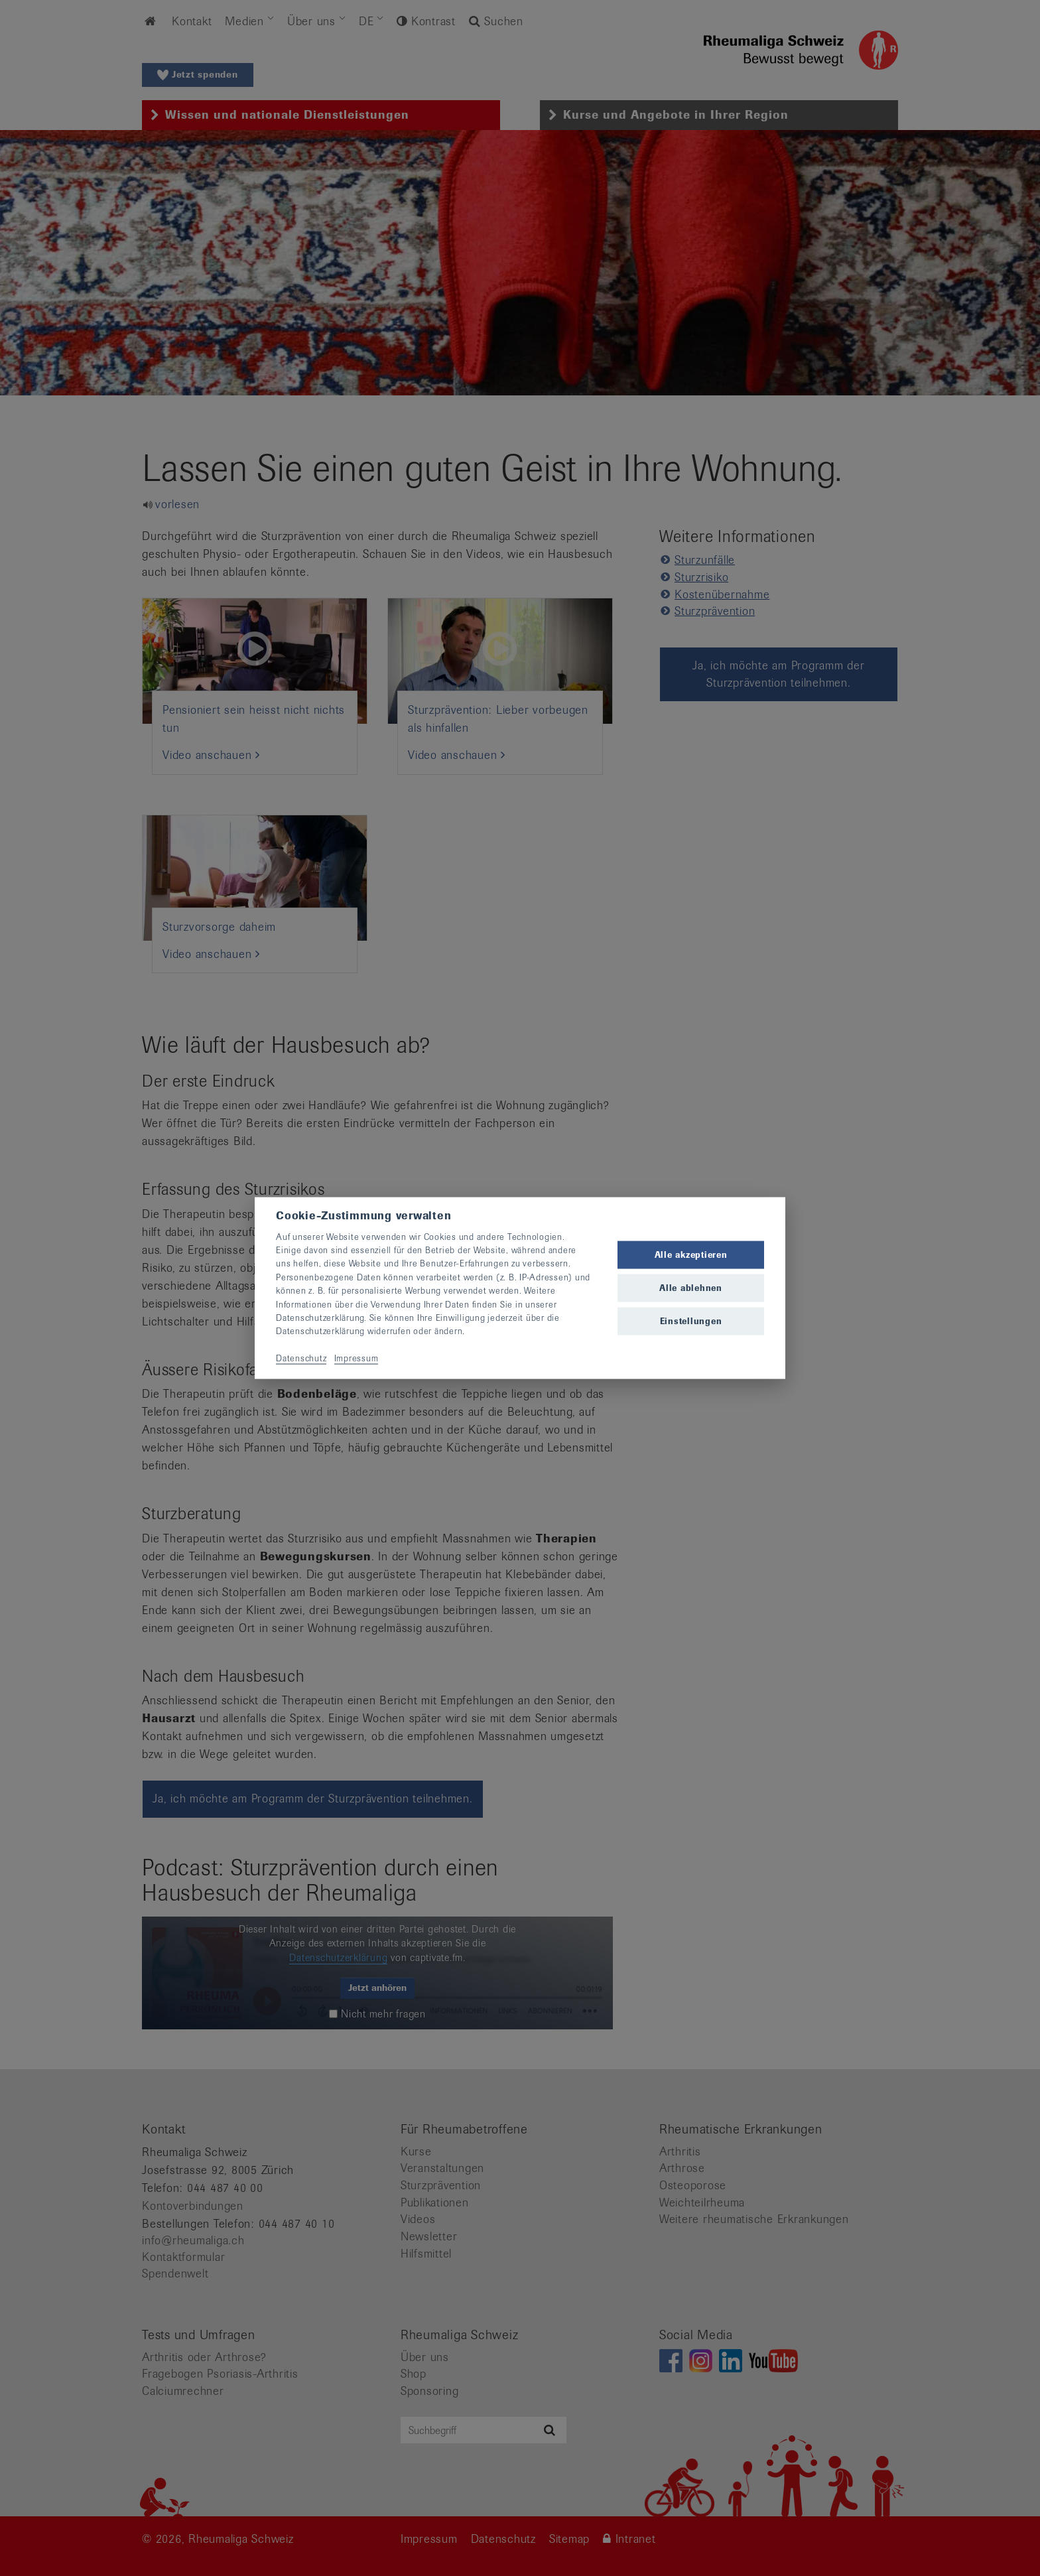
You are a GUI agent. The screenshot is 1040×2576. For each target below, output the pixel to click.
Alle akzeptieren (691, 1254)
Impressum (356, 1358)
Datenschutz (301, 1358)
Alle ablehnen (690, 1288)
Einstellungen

-------------------------

**Goal:** Rewrite the records above with "pixel" replaced by "point", keeping everything else the same. Leave out the pictures.

**Output of the exercise:**
You are a GUI agent. The screenshot is 1040×2576. For each target below, output the point to click.
Alle akzeptieren (691, 1254)
Impressum (356, 1358)
Datenschutz (301, 1358)
Alle ablehnen (690, 1288)
Einstellungen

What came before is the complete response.